Fernando Assis Pacheco (Rascunhos e fragmentos)






RASCUNHOS E FRAGMENTOS





Abençoado seja este dia que passou
comigo inteiro tomates e tudo que já sei
que no geral imito menos mal
os ricos de espírito, amen.

Abençoado o par de meias grossas lavadas pelo Beja.
Abençoado o atado de caricocos.
Abençoado o relato do CUF-Beira Mar há bocado
quando pensei na mulher e estava só.
Abençoada a cuca ao pé do arame.


Abençoado o meu domínio
sobre os nervos desfeitos, shazam!
Abençoada a leitura: David Diop,
Charles Olson (Maximus),
Restif de la Bretonne.
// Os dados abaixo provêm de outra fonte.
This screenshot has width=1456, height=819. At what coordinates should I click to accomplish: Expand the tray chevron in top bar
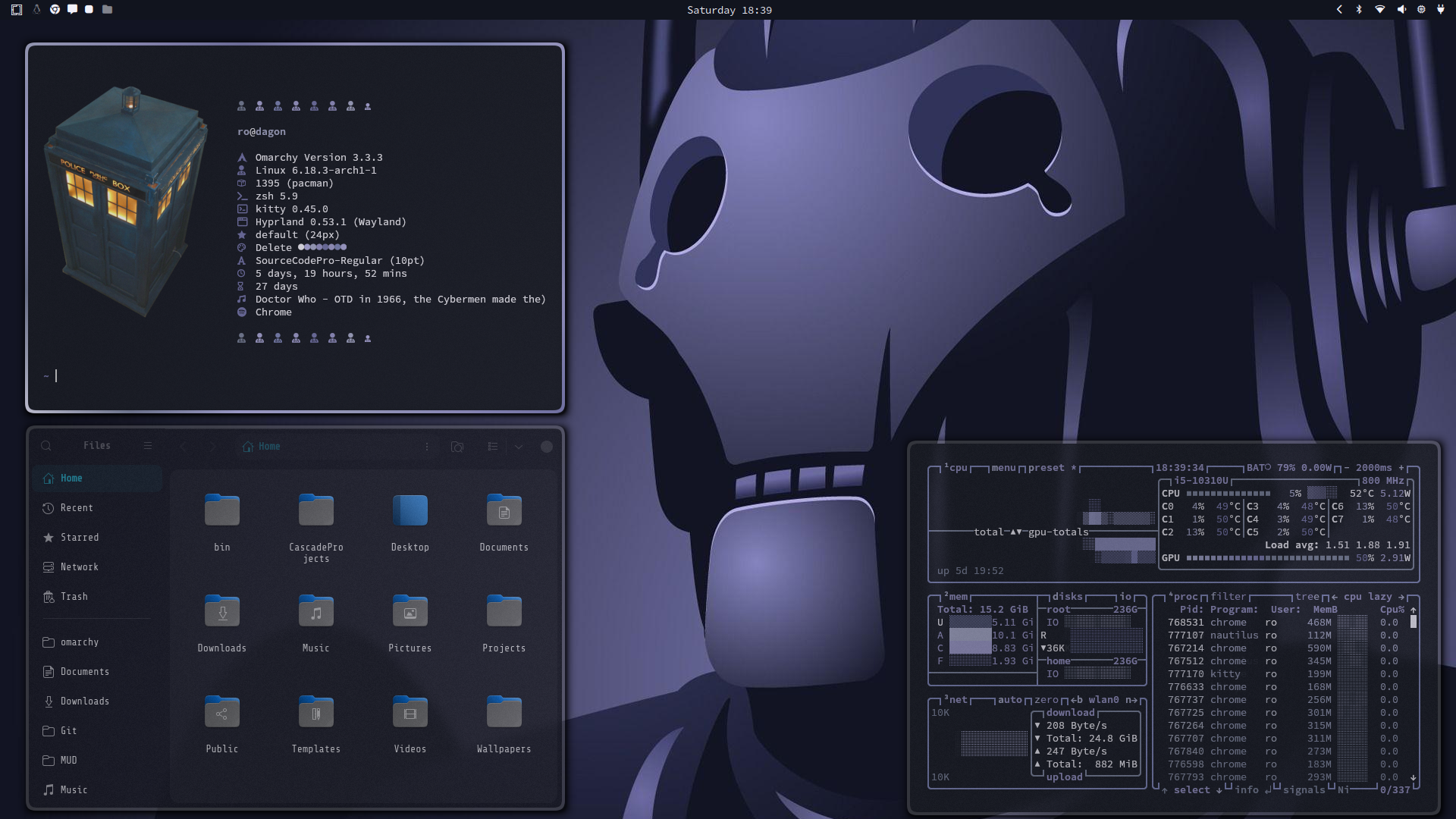point(1339,10)
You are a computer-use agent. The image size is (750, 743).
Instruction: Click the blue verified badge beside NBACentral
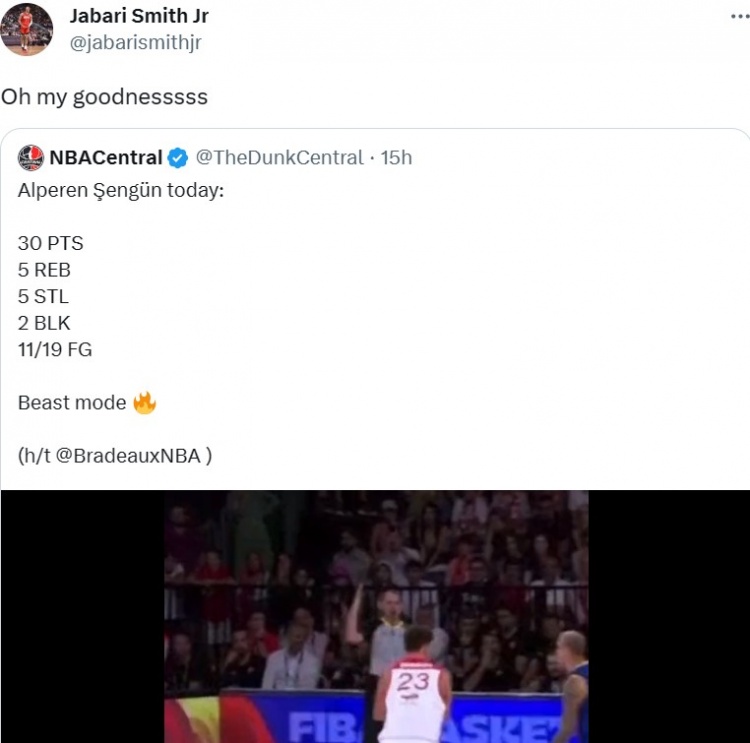click(178, 158)
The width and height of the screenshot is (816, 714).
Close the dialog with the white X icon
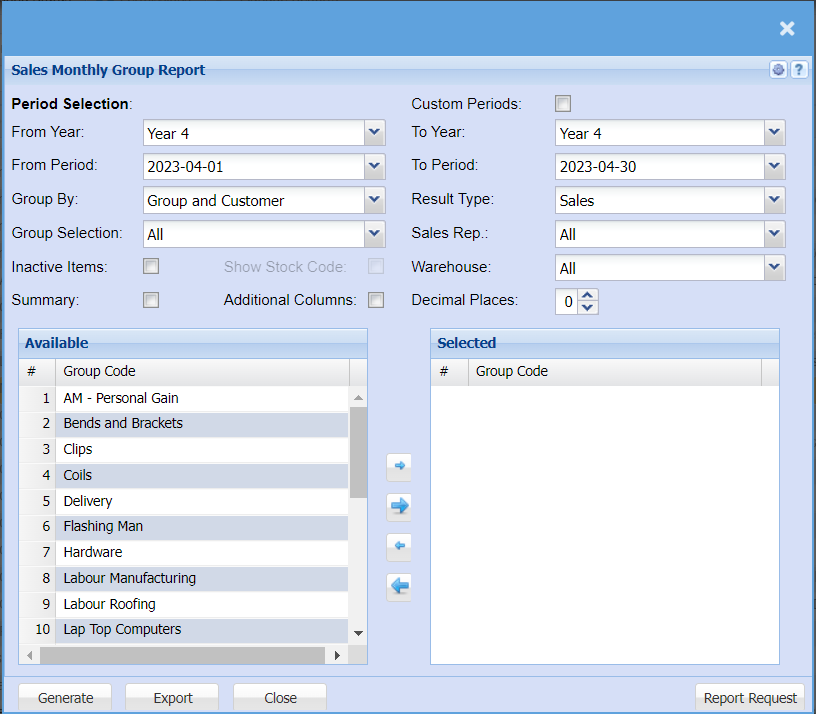[x=787, y=29]
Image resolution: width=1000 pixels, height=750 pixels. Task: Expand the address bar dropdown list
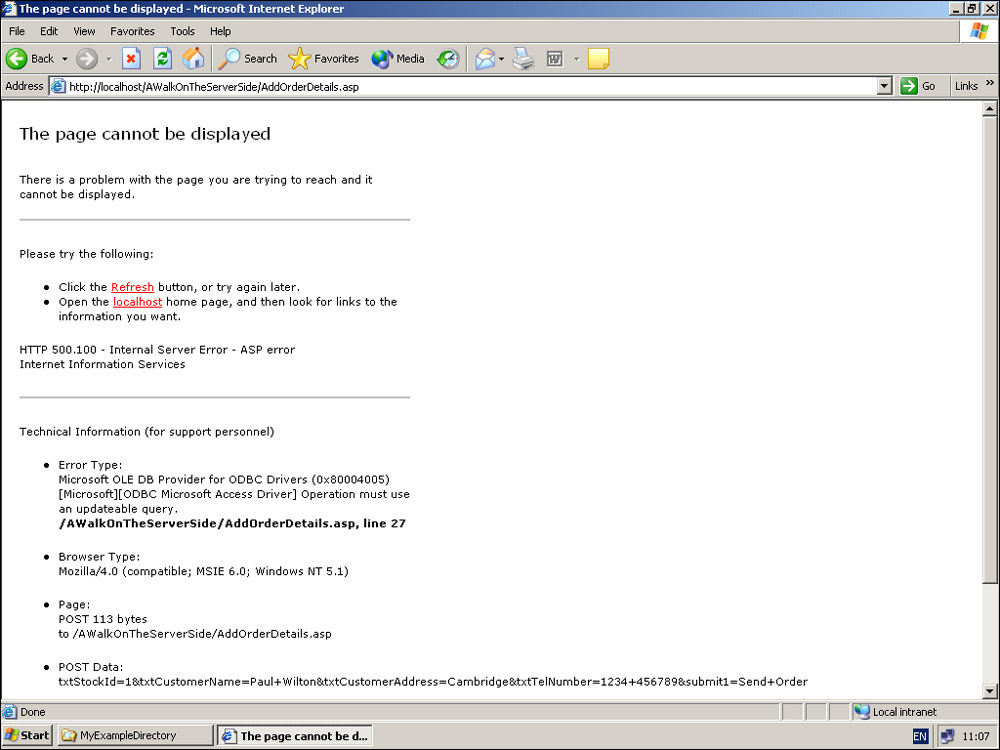point(884,86)
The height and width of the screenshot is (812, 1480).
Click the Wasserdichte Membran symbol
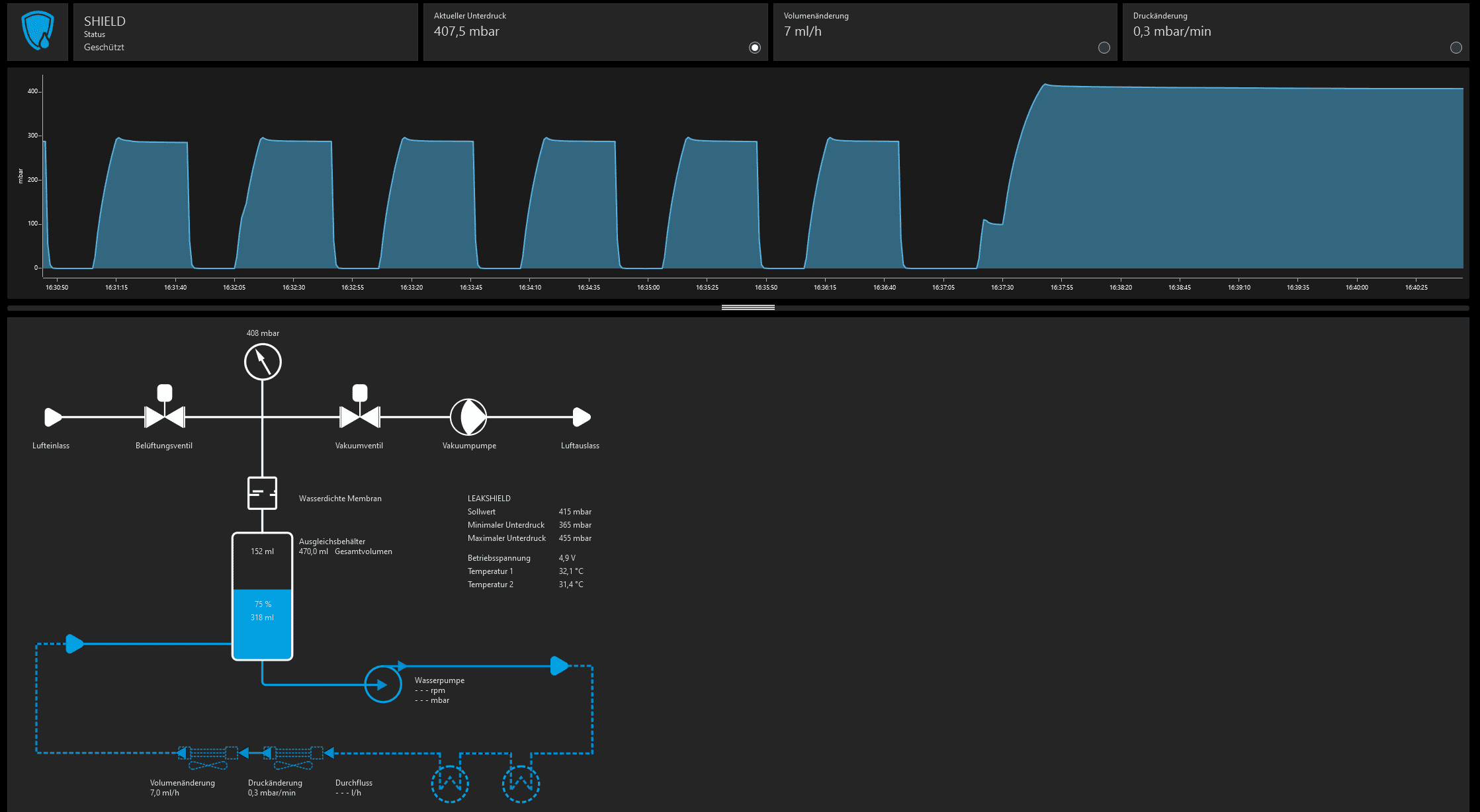(262, 493)
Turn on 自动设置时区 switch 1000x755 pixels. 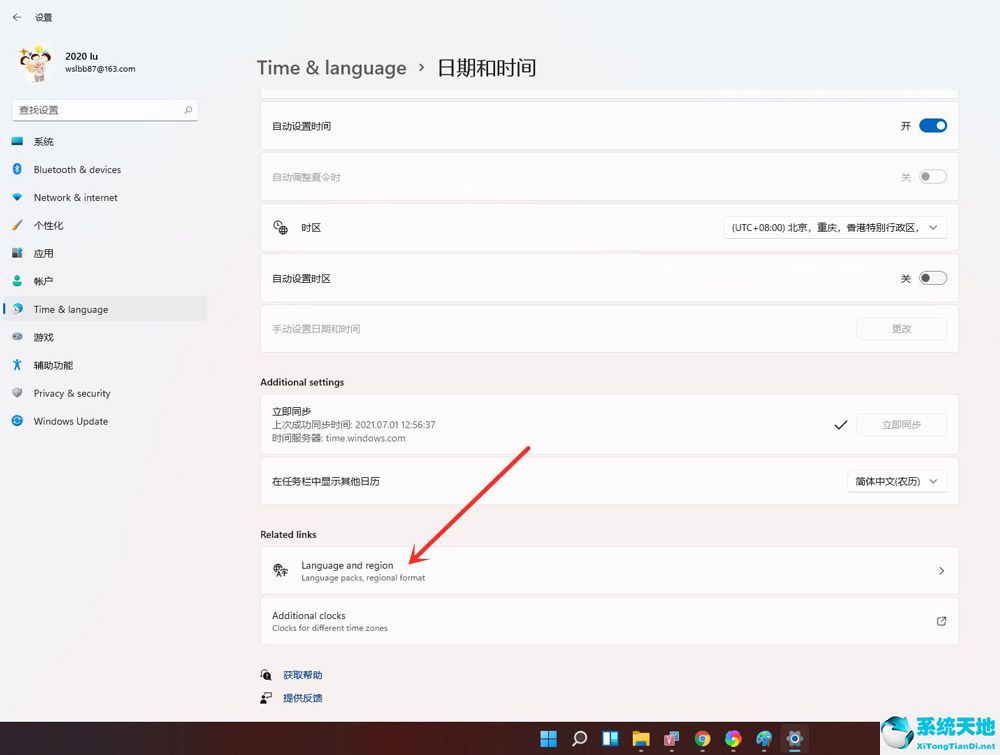point(932,278)
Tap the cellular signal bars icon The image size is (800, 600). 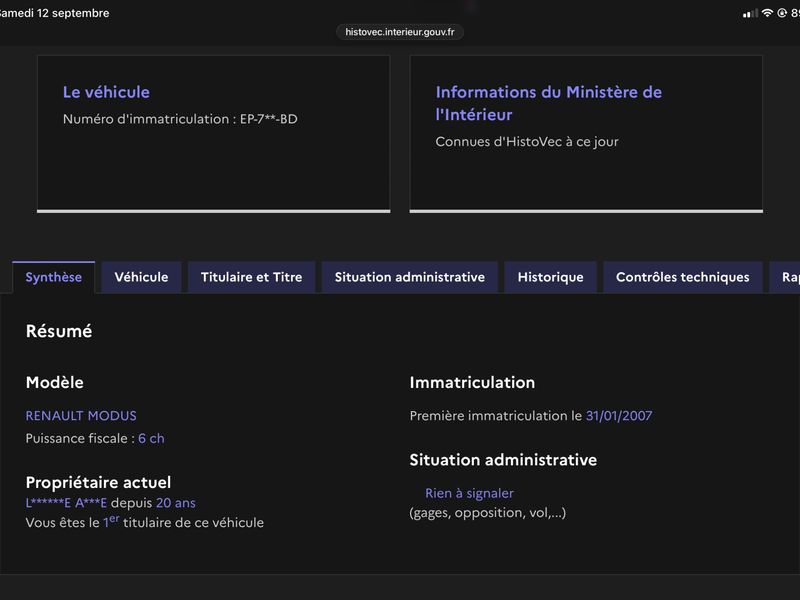coord(750,13)
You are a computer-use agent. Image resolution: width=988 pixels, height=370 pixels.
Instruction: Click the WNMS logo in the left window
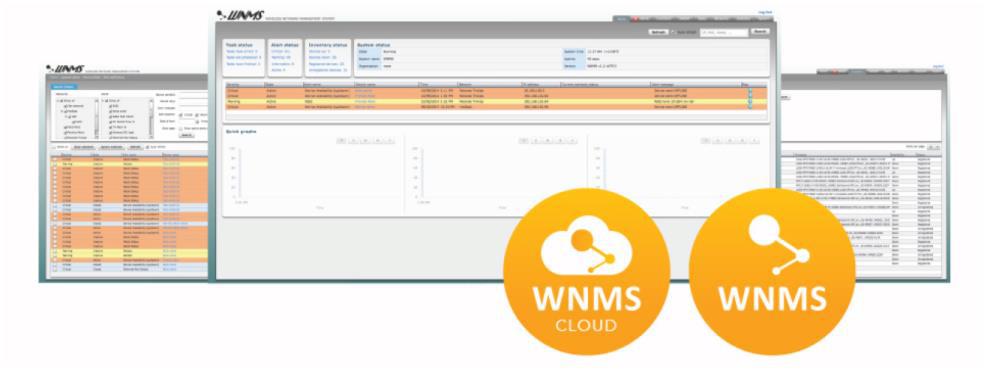point(65,69)
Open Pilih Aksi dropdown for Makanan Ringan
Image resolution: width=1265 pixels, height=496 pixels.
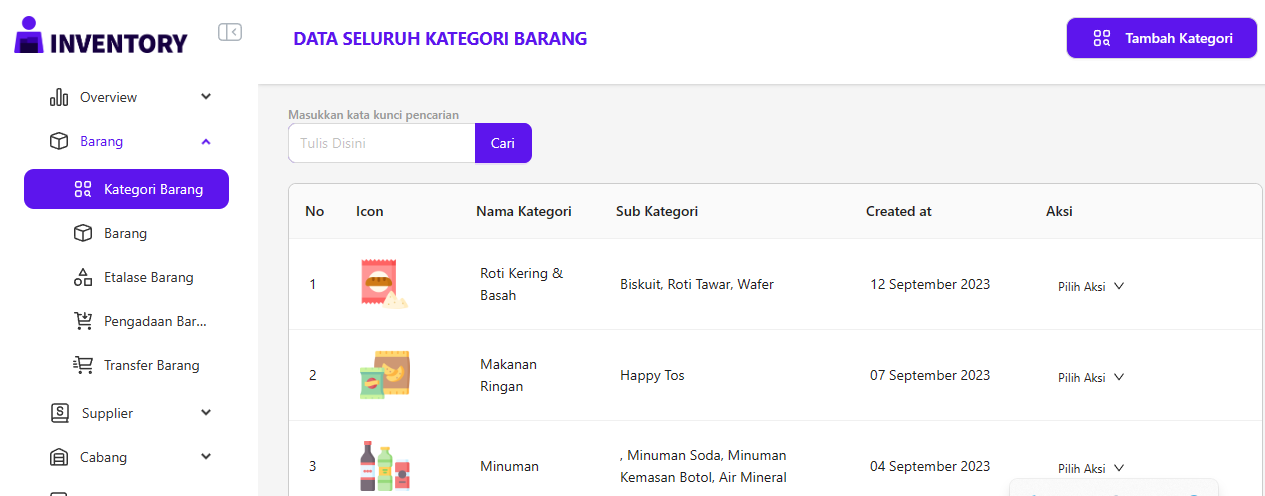coord(1091,377)
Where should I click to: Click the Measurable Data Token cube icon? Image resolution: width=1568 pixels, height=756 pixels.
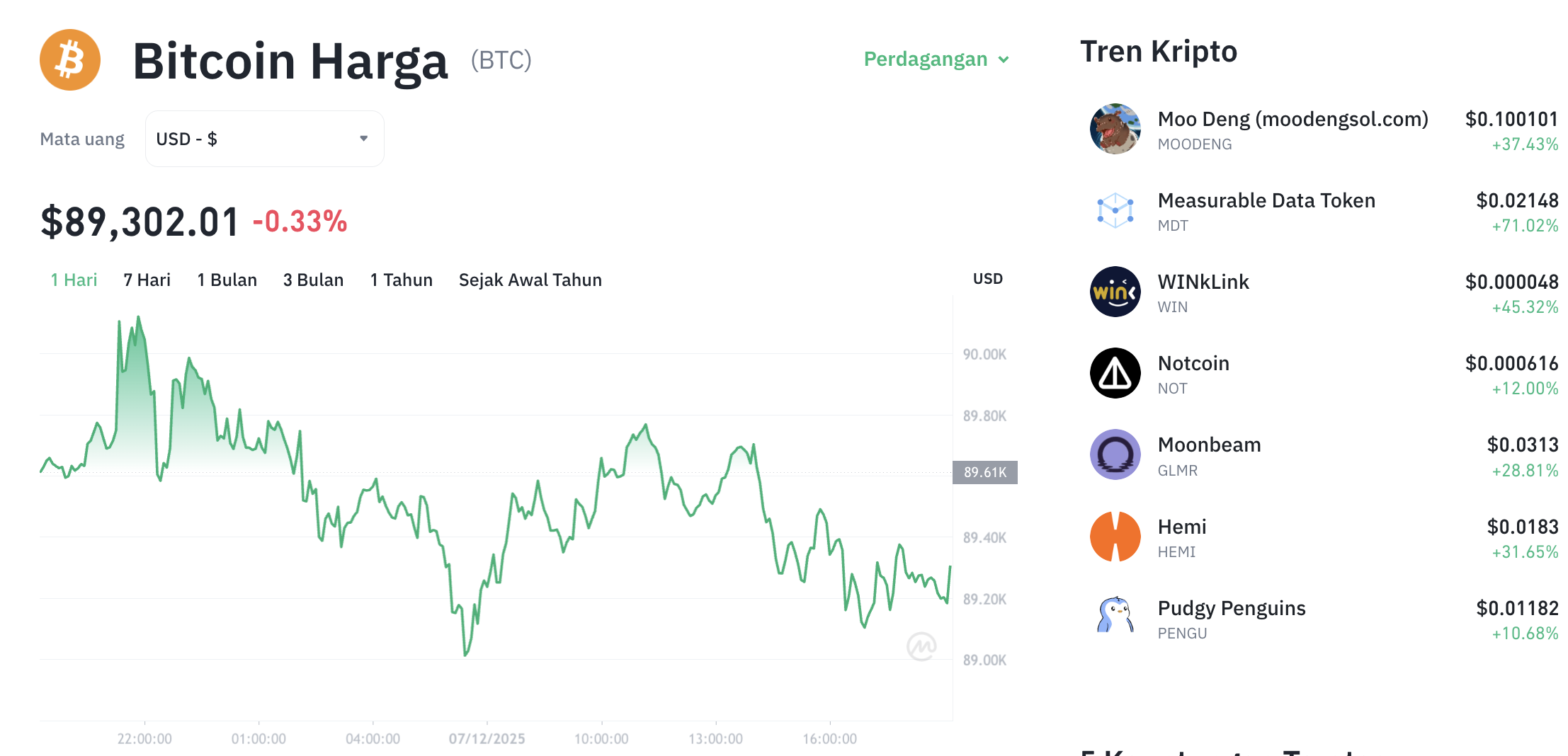pyautogui.click(x=1114, y=210)
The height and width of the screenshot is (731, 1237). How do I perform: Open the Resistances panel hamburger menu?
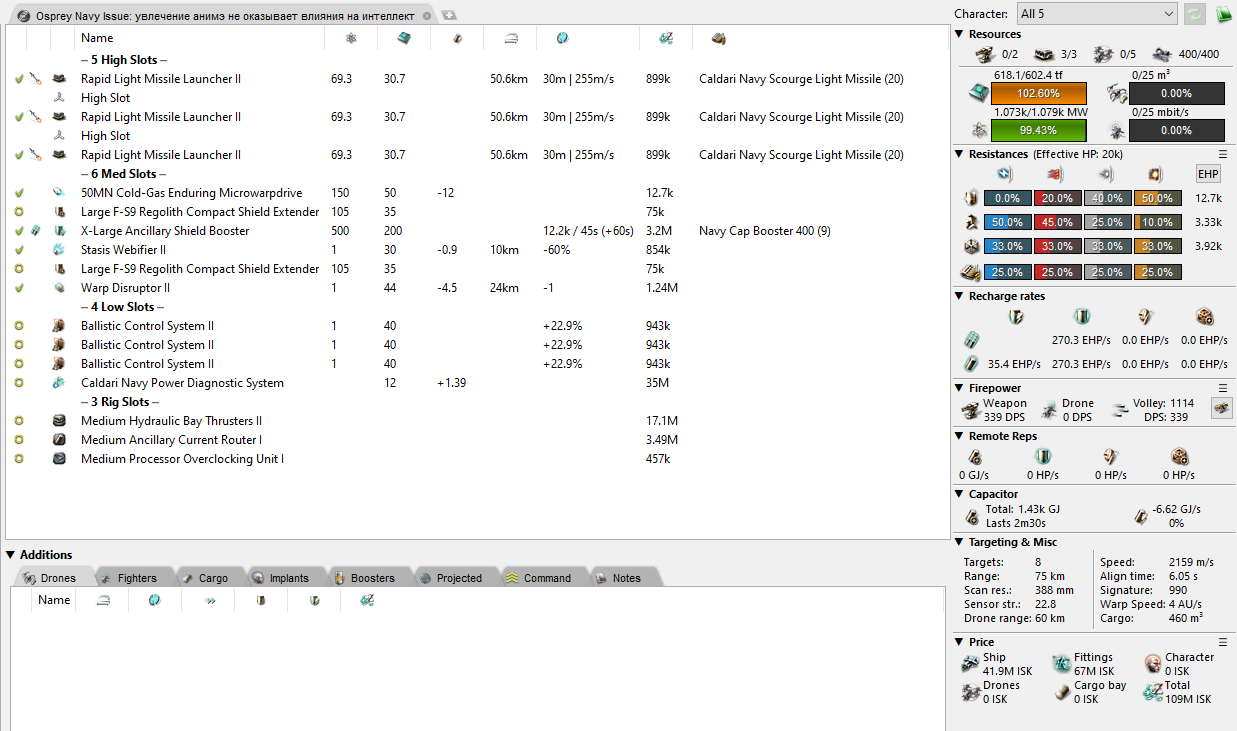(x=1222, y=155)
Cito de memória.


Abençoado o chuveiro fchquinho.
Abençoada a malta na lerpa.
Abençoada a escala que hoje não nos lixaram.
Abençoada esta brisa.


Abençoados os campos de minas: ninguém sabe, ch.
Abençoado o aviso de Ezra Pound «that war
is the destruction of restaurants».
Abençoado o ouvido para a música.
Abençoado um ceguinho qualquer
(George Shearing, Roses of Picardy).


Abençoado o ponteiro mais pequeno.
Abençoada a noite longa.
Abençoado o suor na virilha que é bom sinal.
Abençoado o calendário das Caves Aliança
com cinquenta e dois domingos garantidos Bairrada.
Abençoado o meu tio Manuel Mendes
de quem me lembro em particular (podias agradecer!).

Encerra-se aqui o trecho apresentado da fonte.